• [ASSIGNED TASK]: Every line below between the line holding "Image resolution: width=1349" and the line holding "Task: Expand the Bedding dropdown arrow", inclusive, should be repeated exactly, and all other lines omitted.

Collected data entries
========================================

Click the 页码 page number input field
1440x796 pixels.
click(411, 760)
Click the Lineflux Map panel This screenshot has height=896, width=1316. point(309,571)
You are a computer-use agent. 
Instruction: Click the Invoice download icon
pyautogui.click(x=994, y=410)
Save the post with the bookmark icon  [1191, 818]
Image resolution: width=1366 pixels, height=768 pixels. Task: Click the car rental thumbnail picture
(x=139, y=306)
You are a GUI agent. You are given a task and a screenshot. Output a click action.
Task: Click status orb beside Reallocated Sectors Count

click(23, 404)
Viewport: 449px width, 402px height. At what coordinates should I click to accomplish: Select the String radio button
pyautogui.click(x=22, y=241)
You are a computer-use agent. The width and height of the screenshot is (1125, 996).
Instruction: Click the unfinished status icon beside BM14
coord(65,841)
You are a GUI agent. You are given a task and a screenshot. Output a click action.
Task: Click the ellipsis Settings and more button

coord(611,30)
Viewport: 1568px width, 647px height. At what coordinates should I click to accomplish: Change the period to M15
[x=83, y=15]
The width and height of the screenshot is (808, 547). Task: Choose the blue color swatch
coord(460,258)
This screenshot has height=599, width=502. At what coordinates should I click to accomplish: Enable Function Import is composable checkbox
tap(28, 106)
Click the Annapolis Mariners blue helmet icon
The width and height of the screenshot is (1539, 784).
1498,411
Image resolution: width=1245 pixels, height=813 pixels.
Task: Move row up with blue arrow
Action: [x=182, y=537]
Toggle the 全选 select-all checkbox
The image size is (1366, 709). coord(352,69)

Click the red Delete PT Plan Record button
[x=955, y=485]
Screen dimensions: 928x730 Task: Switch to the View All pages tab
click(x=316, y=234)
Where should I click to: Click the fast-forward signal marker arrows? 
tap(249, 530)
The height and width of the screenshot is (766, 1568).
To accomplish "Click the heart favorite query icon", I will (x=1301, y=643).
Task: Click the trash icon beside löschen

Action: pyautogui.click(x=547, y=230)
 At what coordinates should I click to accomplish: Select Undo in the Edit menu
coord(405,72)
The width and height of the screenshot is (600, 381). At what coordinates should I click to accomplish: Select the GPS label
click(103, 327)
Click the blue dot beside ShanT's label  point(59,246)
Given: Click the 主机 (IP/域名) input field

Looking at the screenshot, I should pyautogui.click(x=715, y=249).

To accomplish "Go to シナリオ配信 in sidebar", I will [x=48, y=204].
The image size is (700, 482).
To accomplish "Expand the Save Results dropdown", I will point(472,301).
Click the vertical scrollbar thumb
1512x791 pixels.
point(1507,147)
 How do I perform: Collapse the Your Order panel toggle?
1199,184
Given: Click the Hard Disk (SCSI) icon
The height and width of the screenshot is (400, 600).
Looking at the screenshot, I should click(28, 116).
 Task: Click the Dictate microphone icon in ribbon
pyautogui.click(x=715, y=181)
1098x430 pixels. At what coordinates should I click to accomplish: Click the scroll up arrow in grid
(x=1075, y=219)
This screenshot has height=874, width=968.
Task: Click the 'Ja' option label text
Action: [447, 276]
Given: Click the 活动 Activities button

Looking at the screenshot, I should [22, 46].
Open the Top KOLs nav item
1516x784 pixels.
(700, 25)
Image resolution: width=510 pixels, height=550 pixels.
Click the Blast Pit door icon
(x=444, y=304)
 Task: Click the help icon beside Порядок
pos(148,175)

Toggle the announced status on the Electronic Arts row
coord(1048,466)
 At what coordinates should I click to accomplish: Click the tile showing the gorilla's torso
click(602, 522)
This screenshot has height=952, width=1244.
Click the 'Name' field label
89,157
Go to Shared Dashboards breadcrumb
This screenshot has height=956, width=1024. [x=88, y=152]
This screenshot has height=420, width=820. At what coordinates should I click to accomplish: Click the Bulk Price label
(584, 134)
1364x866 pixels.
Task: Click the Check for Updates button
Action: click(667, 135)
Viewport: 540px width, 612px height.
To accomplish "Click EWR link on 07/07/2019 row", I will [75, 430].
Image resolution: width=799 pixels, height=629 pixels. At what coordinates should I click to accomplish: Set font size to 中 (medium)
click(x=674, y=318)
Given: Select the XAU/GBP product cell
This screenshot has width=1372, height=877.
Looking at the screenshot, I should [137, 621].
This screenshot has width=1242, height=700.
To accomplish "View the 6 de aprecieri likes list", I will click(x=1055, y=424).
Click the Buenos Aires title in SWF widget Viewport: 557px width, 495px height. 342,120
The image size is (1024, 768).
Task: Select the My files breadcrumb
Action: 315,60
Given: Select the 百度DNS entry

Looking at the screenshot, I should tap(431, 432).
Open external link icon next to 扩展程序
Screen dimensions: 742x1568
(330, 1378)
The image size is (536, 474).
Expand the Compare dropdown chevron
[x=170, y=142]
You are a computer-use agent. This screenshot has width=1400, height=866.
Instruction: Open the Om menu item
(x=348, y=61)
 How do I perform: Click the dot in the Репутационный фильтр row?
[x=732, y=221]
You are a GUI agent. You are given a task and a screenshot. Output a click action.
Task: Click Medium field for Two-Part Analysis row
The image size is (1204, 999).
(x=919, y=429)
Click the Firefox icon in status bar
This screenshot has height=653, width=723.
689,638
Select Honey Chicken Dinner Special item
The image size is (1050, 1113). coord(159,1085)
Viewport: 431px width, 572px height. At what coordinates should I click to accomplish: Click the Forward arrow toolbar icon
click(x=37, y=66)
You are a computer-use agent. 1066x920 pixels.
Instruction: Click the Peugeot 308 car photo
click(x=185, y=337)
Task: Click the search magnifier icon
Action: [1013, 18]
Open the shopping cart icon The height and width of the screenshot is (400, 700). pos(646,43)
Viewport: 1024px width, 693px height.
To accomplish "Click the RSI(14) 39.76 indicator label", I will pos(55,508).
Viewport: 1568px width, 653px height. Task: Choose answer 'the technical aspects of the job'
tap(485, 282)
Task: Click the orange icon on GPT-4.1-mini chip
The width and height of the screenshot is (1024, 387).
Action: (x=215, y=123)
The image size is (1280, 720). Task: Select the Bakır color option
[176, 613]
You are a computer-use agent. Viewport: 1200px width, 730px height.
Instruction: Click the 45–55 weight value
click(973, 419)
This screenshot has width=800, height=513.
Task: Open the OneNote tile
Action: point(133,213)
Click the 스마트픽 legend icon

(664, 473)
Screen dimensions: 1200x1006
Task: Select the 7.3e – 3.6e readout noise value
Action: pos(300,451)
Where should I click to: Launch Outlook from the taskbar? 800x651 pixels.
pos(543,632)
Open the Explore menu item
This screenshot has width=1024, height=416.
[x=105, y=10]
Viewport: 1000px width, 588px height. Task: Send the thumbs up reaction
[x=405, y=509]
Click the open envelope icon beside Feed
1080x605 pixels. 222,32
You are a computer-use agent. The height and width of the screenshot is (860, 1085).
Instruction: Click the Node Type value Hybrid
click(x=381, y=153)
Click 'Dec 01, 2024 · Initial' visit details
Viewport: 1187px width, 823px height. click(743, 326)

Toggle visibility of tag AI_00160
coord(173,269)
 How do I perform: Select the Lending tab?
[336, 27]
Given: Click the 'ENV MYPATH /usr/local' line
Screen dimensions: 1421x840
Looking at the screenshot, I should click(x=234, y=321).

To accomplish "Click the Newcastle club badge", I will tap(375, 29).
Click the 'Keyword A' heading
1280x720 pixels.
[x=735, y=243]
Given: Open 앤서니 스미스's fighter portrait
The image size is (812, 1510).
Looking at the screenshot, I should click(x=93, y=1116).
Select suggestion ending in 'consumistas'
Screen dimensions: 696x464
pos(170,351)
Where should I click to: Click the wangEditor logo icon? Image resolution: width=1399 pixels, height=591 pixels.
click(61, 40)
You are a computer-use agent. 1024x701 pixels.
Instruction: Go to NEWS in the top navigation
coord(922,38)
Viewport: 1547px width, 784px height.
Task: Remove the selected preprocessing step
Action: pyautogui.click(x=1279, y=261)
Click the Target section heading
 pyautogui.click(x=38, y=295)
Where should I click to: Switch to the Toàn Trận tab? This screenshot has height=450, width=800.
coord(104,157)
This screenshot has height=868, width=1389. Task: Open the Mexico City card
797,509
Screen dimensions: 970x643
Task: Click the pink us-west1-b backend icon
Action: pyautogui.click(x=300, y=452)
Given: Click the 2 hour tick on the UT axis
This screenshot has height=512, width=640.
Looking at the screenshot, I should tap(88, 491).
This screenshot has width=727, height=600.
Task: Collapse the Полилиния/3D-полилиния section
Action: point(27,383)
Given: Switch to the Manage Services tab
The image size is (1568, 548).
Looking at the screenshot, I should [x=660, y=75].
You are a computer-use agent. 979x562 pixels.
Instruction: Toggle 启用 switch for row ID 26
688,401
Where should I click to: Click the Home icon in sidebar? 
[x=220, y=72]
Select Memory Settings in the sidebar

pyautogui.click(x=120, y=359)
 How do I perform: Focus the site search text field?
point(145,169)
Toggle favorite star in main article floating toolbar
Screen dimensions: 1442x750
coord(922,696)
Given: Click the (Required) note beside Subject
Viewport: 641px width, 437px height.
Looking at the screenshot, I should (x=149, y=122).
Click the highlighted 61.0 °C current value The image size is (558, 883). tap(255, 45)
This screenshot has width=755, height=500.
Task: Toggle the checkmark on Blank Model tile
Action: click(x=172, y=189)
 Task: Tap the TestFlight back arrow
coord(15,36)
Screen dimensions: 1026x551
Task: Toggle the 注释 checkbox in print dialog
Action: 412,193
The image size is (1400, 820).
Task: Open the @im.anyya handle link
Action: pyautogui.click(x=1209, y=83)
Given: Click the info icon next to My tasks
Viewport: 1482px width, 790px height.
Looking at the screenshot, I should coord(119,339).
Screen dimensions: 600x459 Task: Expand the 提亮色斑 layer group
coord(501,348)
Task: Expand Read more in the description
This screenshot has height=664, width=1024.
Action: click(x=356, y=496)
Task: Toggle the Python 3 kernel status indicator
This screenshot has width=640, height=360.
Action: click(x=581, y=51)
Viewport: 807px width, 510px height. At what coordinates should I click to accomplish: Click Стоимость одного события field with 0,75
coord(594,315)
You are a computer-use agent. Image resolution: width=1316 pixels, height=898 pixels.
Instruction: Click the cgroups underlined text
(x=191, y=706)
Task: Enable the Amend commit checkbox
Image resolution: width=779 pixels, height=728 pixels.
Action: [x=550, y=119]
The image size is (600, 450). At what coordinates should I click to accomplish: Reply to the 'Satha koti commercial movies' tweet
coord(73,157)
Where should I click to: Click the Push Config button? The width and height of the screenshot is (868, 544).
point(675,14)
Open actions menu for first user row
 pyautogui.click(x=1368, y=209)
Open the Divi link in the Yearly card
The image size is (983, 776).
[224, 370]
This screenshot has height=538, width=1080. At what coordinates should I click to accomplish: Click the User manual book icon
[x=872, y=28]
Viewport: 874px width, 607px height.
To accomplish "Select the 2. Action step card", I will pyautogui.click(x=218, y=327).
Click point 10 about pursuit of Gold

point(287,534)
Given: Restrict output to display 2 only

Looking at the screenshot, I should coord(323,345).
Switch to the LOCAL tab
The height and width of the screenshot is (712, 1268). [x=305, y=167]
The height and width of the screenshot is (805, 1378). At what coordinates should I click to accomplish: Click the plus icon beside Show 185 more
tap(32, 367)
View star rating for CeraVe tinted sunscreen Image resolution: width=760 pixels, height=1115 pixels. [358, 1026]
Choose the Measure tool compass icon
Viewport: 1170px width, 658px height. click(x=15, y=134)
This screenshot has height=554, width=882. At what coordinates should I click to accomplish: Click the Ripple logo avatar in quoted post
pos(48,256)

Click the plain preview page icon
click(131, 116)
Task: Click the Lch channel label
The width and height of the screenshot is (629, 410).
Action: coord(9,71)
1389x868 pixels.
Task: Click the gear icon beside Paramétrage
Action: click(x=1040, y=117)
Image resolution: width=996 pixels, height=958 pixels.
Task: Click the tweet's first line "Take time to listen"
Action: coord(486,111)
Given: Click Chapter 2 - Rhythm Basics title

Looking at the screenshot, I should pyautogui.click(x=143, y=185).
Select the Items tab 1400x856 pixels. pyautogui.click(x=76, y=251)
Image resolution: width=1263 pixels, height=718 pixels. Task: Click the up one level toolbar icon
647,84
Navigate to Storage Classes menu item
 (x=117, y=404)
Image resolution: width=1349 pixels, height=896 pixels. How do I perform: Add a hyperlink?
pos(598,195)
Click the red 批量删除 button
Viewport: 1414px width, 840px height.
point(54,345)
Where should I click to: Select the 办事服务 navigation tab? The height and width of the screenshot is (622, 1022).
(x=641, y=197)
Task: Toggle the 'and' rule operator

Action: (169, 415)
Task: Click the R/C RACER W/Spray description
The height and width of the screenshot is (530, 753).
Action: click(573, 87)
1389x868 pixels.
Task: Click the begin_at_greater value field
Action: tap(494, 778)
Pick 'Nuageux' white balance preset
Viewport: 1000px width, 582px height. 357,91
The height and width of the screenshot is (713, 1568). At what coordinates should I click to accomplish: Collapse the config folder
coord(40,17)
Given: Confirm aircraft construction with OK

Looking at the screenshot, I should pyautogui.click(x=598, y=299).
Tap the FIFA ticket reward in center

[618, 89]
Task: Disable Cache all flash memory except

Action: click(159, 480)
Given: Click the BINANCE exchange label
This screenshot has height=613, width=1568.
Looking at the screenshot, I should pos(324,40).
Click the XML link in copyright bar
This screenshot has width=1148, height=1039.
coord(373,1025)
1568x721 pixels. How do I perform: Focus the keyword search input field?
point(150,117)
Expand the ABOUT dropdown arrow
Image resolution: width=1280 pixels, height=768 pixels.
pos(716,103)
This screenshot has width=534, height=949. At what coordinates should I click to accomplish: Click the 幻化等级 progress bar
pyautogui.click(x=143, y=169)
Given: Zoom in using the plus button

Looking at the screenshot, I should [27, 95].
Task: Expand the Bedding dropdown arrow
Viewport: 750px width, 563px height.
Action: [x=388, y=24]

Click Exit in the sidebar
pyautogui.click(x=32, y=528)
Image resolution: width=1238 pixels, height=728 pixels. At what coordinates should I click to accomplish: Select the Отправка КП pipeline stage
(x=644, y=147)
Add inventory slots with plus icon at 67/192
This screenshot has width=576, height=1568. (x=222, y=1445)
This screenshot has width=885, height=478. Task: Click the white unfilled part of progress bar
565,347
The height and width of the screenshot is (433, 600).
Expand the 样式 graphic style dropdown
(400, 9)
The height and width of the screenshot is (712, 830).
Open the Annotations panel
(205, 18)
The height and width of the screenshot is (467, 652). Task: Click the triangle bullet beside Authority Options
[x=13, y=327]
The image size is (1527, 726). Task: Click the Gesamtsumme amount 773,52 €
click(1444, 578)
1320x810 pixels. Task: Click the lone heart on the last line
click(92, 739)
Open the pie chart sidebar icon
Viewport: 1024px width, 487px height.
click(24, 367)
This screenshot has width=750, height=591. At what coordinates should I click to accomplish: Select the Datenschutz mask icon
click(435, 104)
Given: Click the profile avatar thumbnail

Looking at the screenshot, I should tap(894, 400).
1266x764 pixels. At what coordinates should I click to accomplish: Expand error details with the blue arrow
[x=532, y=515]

========================================

• [RESPONSE TO THE EXERCISE]:
Image resolution: width=1349 pixels, height=896 pixels. How do I perform: Add a hyperlink?
pos(598,195)
Click the red 批量删除 button
Viewport: 1414px width, 840px height.
point(54,345)
Where should I click to: Select the 办事服务 navigation tab? The height and width of the screenshot is (622, 1022).
(x=641, y=197)
Task: Toggle the 'and' rule operator

Action: (169, 415)
Task: Click the R/C RACER W/Spray description
The height and width of the screenshot is (530, 753).
Action: click(573, 87)
1389x868 pixels.
Task: Click the begin_at_greater value field
Action: tap(494, 778)
Pick 'Nuageux' white balance preset
Viewport: 1000px width, 582px height. 357,91
The height and width of the screenshot is (713, 1568). At what coordinates should I click to accomplish: Collapse the config folder
coord(40,17)
Given: Confirm aircraft construction with OK

Looking at the screenshot, I should pyautogui.click(x=598, y=299).
Tap the FIFA ticket reward in center

[618, 89]
Task: Disable Cache all flash memory except

Action: click(159, 480)
Given: Click the BINANCE exchange label
This screenshot has height=613, width=1568.
Looking at the screenshot, I should pos(324,40).
Click the XML link in copyright bar
This screenshot has width=1148, height=1039.
coord(373,1025)
1568x721 pixels. How do I perform: Focus the keyword search input field?
point(150,117)
Expand the ABOUT dropdown arrow
Image resolution: width=1280 pixels, height=768 pixels.
pos(716,103)
This screenshot has width=534, height=949. At what coordinates should I click to accomplish: Click the 幻化等级 progress bar
pyautogui.click(x=143, y=169)
Given: Zoom in using the plus button

Looking at the screenshot, I should [27, 95].
Task: Expand the Bedding dropdown arrow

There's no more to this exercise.